I know we have these 'tree-ssa-' names, but really this is gimple-ssa now ;)
So, please name it gimple-ssa-strength-reduction.c.
+ /* Access to the statement for subsequent modification. Cached to
+ save compile time. */
+ gimple_stmt_iterator cand_gsi;
this is a iterator for cand_stmt? Then caching it is no longer necessary
as the iterator is the stmt itself after recent infrastructure changes.
+/* Hash table embodying a mapping from statements to candidates. */
+static htab_t stmt_cand_map;
...
+static hashval_t
+stmt_cand_hash (const void *p)
+{
+ return htab_hash_pointer (((const_slsr_cand_t) p)->cand_stmt);
+}
use a pointer-map instead.
+/* Callback to produce a hash value for a candidate chain header. */
+
+static hashval_t
+base_cand_hash (const void *p)
+{
+ tree ssa_name = ((const_cand_chain_t) p)->base_name;
+
+ if (TREE_CODE (ssa_name) != SSA_NAME)
+ return (hashval_t) 0;
+
+ return (hashval_t) SSA_NAME_VERSION (ssa_name);
+}
does it ever happen that ssa_name is not an SSA_NAME? I'm not sure
the memory savings over simply using a fixed-size (num_ssa_names)
array indexed by SSA_NAME_VERSION pointing to the chain is worth
using a hashtable for this?
+ node = (cand_chain_t) pool_alloc (chain_pool);
+ node->base_name = c->base_name;
If you never free pool entries it's more efficient to use an obstack.
alloc-pool
only pays off if you get freed item re-use.
+ switch (gimple_assign_rhs_code (gs))
+ {
+ case MULT_EXPR:
+ rhs2 = gimple_assign_rhs2 (gs);
+
+ if (TREE_CODE (rhs2) == INTEGER_CST)
+ return multiply_by_cost (TREE_INT_CST_LOW (rhs2), lhs_mode, speed);
+
+ if (TREE_CODE (rhs1) == INTEGER_CST)
+ return multiply_by_cost (TREE_INT_CST_LOW (rhs1), lhs_mode, speed);
In theory all commutative statements should have constant operands only
at rhs2 ...
Also you do not verify that the constant fits in a host-wide-int - but maybe
you do not care? Thus, I'd do
if (host_integerp (rhs2, 0))
return multiply_by_cost (TREE_INT_CST_LOW (rhs2), lhs_mode, speed);
or make multiply_by[_const?]_cost take a double-int instead. Likewise below
for add.
+ case MODIFY_EXPR:
+ /* Be suspicious of assigning costs to copies that may well go away. */
+ return 0;
MODIFY_EXPR is never a gimple_assign_rhs_code.
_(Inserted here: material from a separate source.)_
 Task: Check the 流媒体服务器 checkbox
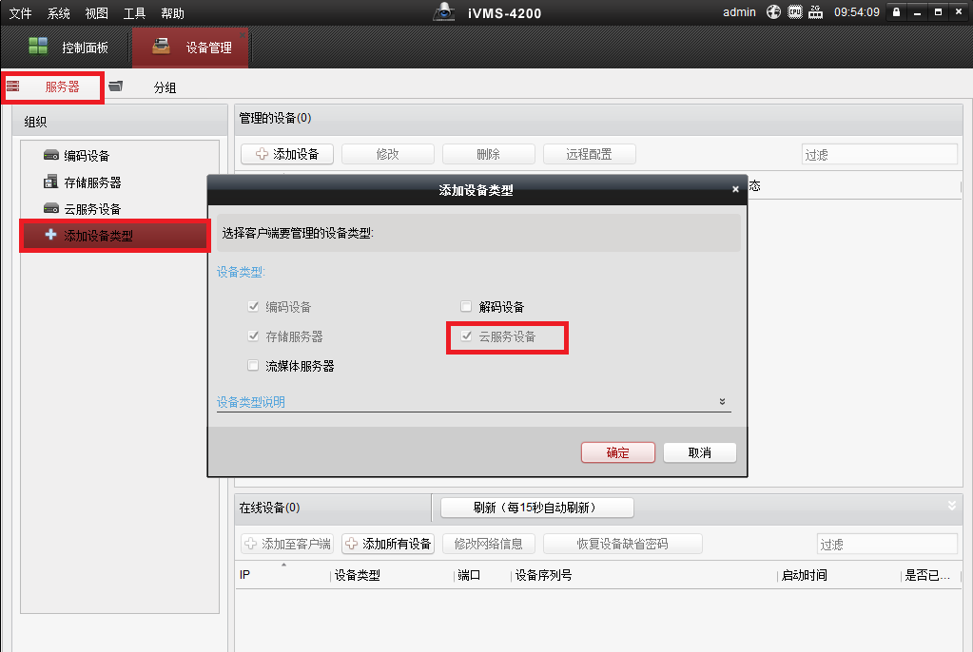point(253,366)
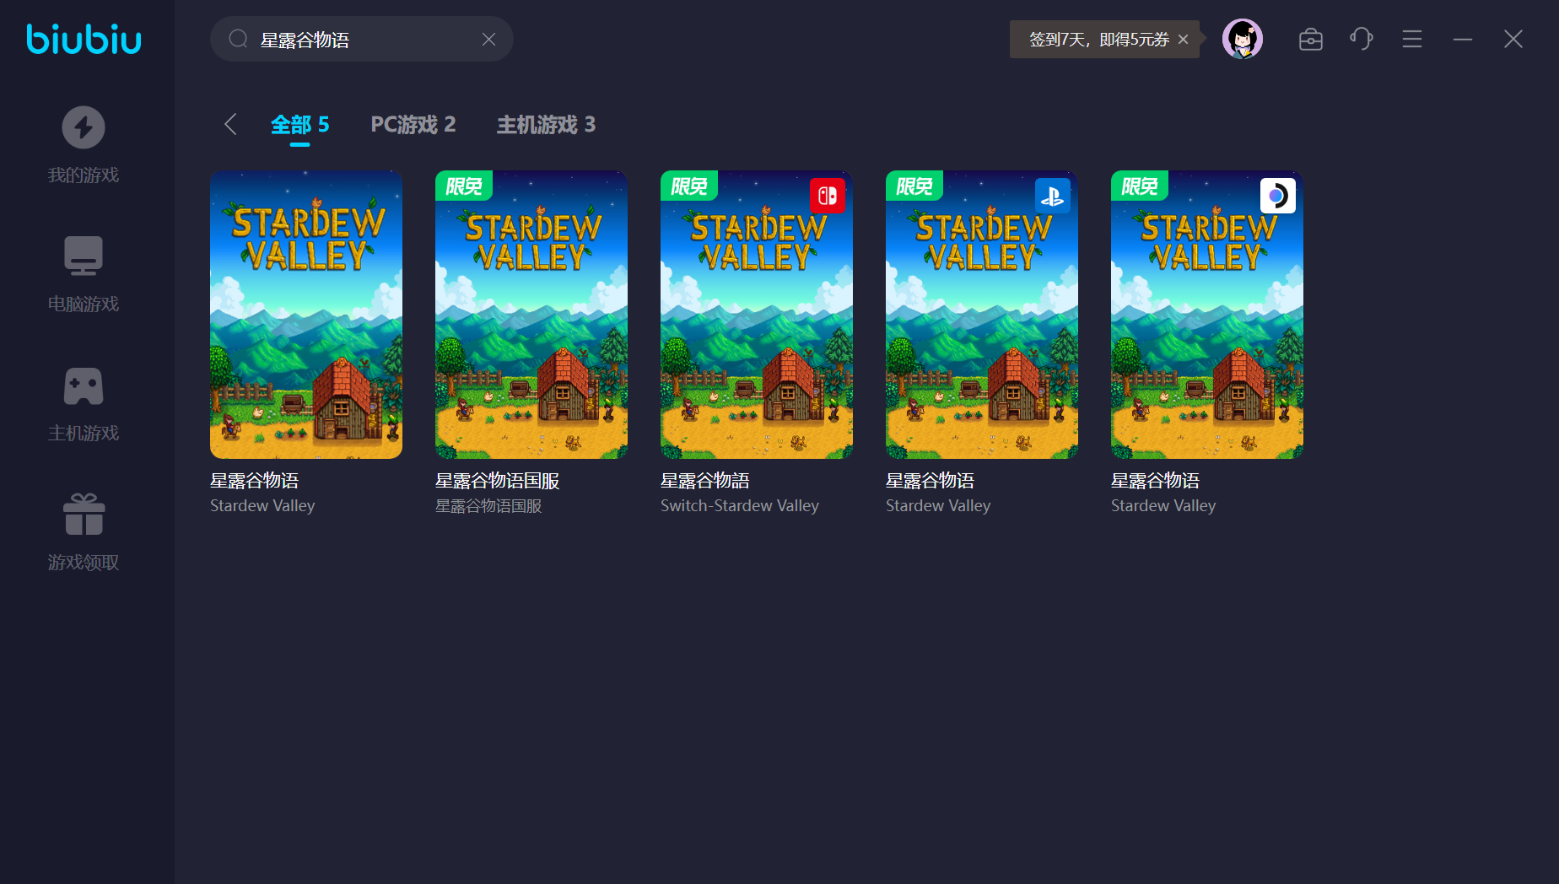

Simple copies have
a code of SSA_NAME for example. But as you assert if you get to an
unhandled code I wonder why you needed the above ...
+static slsr_cand_t
+base_cand_from_table (tree base_in)
+{
+ slsr_cand mapping_key;
+
+ gimple def = SSA_NAME_DEF_STMT (base_in);
+ if (!def)
+ return (slsr_cand_t) NULL;
+
+ mapping_key.cand_stmt = def;
+ return (slsr_cand_t) htab_find (stmt_cand_map, &mapping_key);
isn't that reachable via the base-name -> chain mapping for base_in?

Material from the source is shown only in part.